Eu estava na fila do caixa com o livro Une Odeur de Goyave nas mãos, quando ouvi o estrondo que fez tremer o chão. Um estrondo seco, assustador. A caixa da Fnac Rennes, em Paris, perguntou para sua colega ao lado o que se passava. Ela não sabia, ninguém sabia. 

Não houve pânico, algumas pessoas abriram os olhos além do normal, outras desistiram das compras, deixaram os discos e livros por ali mesmo, e saíram – literalmente – à francesa.

Paris já tinha sofrido treze atentados nos últimos tempos mas, confesso, não passou por minha cabeça que aquele estrondo que ouvi na livraria poderia ter sido o décimo-quarto. Até que sirenes começaram a soar, uma, duas, umas dez. Alguma coisa tinha acontecido. 

Só quando coloquei os pés na calçada já com algumas folhas secas no chão, naquele final de verão, que me dei conta do que tinha acontecido. A Rue de Rennes já estava fechada, ninguém entrava, ninguém saia. As luzes das sirenes giravam frenéticas e as camionetes do Samu estavam com as portas abertas, já recebendo feridos. 

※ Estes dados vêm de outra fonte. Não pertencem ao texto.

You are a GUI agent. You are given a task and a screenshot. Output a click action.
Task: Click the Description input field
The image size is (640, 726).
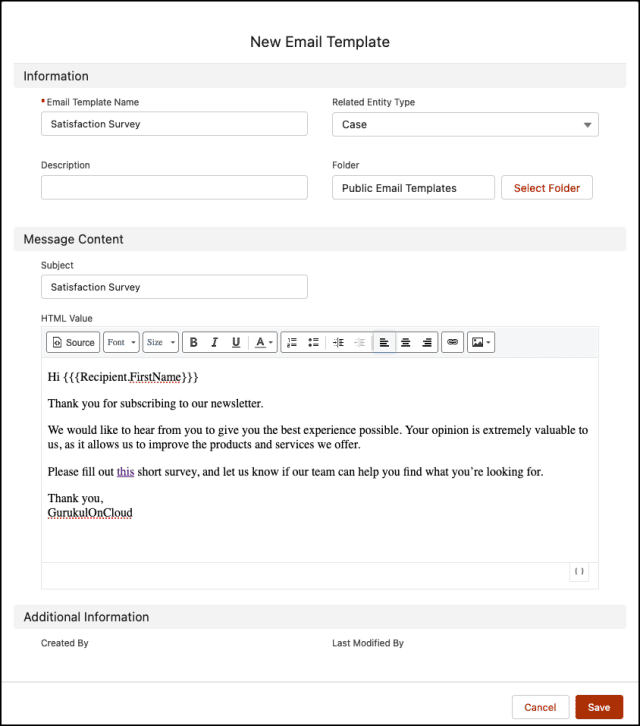pos(174,188)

Não havia celular, internet, não havia WhatsApp que nos desse notícias do que se passava. O boca a boca corria. 

Atentado!

Atentado!

Aos poucos, fomos sabendo das coisas. Dois homens passaram num velho BMW e jogaram uma bomba na multidão que se aglomerava na porta da Tati, a loja mais popular de Paris, aproveitando a liquidação anunciada na véspera.

Em alguns minutos já sabia que cinco pessoas foram mortas na hora, ali na calçada, uma corria risco de vida dentro de uma das camionetes do Samu e dezenas estavam feridas. 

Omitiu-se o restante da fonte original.